**Page text**
Sophie

Sophie

distrib > Mandriva > 2007.0 > i586 > media > contrib-release > by-pkgid > d1e32c53bcea2d6e220d65eb0e02e308 > files > 9

jigdo-0.7.3-2mdv2007.0.i586.rpm


File format for .jigdo files
============================

This is described in detail in the manual for jigdo-file. See the
files `jigdo-file.*' in this directory.

Additional notes:

 - The reason for all those quoting rules in the .jigdo is that in the
   future, it may be allowed to add options to some lines, e.g.:
   MyServer=http://foo.com/ --referer=... --priority=... --decrypt

 - The difference between the Base64 encoding used by jigdo and the
   real one (RFC2045) is that jigdo uses `-' instead of `+' and it
   uses `_' instead of `/'. Additionally, no `=' characters are
   appended to the end of the Base64 string.

Support for automatic ungzipping of .jigdo files is currently not
present in jigdo-file, only in jigdo.



Algorithm for finding the files in the image
============================================

How do you efficiently search for lots of files within another large
file?

First, a rolling checksum of the first blockLen bytes of each input
file is calculated. Next, a "window" of blockLen bytes moves over the
large image. For each window position, the checksum is calculated and
looked up in a hash table which contains the checksums of the input
files.

As soon as the first blockLen bytes of a file have been seen in the
image this way, the program starts calculating the MD5 sum of blocks
of length md5BlockLength (where blockLen < md5BlockLength; the
defaults are 1k, 64k resp.). These MD5 checksums are compared to
pre-calculated MD5 sums of md5BlockLength-sized chunks of the file
that matched, until one doesn't match, or the last one matched.

Unfortunately, having to deal with situations like overlapping matches
in the image, and output of the .template to stdout, lead to quite
complex code (see mktemplate.cc).

Data for locating words and elements:

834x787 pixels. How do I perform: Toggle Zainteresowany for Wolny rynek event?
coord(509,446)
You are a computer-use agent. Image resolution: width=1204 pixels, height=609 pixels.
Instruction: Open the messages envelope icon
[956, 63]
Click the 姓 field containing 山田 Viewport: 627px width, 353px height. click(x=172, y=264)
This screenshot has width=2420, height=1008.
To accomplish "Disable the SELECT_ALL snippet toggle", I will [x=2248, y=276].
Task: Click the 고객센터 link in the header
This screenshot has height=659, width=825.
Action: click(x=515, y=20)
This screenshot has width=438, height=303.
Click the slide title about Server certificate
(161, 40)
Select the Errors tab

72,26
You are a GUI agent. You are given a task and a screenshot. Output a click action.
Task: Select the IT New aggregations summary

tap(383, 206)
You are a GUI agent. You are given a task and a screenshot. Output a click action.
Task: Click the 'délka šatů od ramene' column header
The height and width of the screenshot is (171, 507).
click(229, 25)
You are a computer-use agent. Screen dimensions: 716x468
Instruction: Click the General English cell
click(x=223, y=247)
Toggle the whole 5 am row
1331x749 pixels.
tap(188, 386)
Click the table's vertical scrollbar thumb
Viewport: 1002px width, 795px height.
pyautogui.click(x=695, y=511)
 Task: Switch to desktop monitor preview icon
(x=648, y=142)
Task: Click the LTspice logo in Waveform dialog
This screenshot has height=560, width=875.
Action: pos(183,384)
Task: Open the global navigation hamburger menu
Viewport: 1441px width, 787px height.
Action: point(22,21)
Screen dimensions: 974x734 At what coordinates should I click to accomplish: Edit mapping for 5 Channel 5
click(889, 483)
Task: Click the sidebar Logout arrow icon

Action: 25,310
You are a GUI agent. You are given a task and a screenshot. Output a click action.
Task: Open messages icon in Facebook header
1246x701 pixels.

**To-do list**
1. Using the jigdo notes, decide whether each statement agrees with the text, answering yes or no and quoting the deciding words: (a) jigdo's Base64 encoding uses `-' where the real encoding uses `+'. (b) jigdo-file can ungzip .jigdo files automatically. (c) By default, md5BlockLength is 1k.
2. Convert the records, starting with the line that contains "Click the 姓" and going on through the last line of the records, into a Markdown table with the columns Row and Line. Number each line and leave out blank lines.

**Task responses**
1.
(a) Yes: "jigdo uses `-' instead of `+'"
(b) No: "Support for automatic ungzipping of .jigdo files is currently not present in jigdo-file, only in jigdo."
(c) No: "the defaults are 1k, 64k resp."

2.
| Row | Line |
|---|---|
| 1 | Click the 姓 field containing 山田 Viewport: 627px width, 353px height. click(x=172, y=264) |
| 2 | This screenshot has width=2420, height=1008. |
| 3 | To accomplish "Disable the SELECT_ALL snippet toggle", I will [x=2248, y=276]. |
| 4 | Task: Click the 고객센터 link in the header |
| 5 | This screenshot has height=659, width=825. |
| 6 | Action: click(x=515, y=20) |
| 7 | This screenshot has width=438, height=303. |
| 8 | Click the slide title about Server certificate |
| 9 | (161, 40) |
| 10 | Select the Errors tab |
| 11 | 72,26 |
| 12 | You are a GUI agent. You are given a task and a screenshot. Output a click action. |
| 13 | Task: Select the IT New aggregations summary |
| 14 | tap(383, 206) |
| 15 | You are a GUI agent. You are given a task and a screenshot. Output a click action. |
| 16 | Task: Click the 'délka šatů od ramene' column header |
| 17 | The height and width of the screenshot is (171, 507). |
| 18 | click(229, 25) |
| 19 | You are a computer-use agent. Screen dimensions: 716x468 |
| 20 | Instruction: Click the General English cell |
| 21 | click(x=223, y=247) |
| 22 | Toggle the whole 5 am row |
| 23 | 1331x749 pixels. |
| 24 | tap(188, 386) |
| 25 | Click the table's vertical scrollbar thumb |
| 26 | Viewport: 1002px width, 795px height. |
| 27 | pyautogui.click(x=695, y=511) |
| 28 |  Task: Switch to desktop monitor preview icon |
| 29 | (x=648, y=142) |
| 30 | Task: Click the LTspice logo in Waveform dialog |
| 31 | This screenshot has height=560, width=875. |
| 32 | Action: pos(183,384) |
| 33 | Task: Open the global navigation hamburger menu |
| 34 | Viewport: 1441px width, 787px height. |
| 35 | Action: point(22,21) |
| 36 | Screen dimensions: 974x734 At what coordinates should I click to accomplish: Edit mapping for 5 Channel 5 |
| 37 | click(889, 483) |
| 38 | Task: Click the sidebar Logout arrow icon |
| 39 | Action: 25,310 |
| 40 | You are a GUI agent. You are given a task and a screenshot. Output a click action. |
| 41 | Task: Open messages icon in Facebook header |
| 42 | 1246x701 pixels. |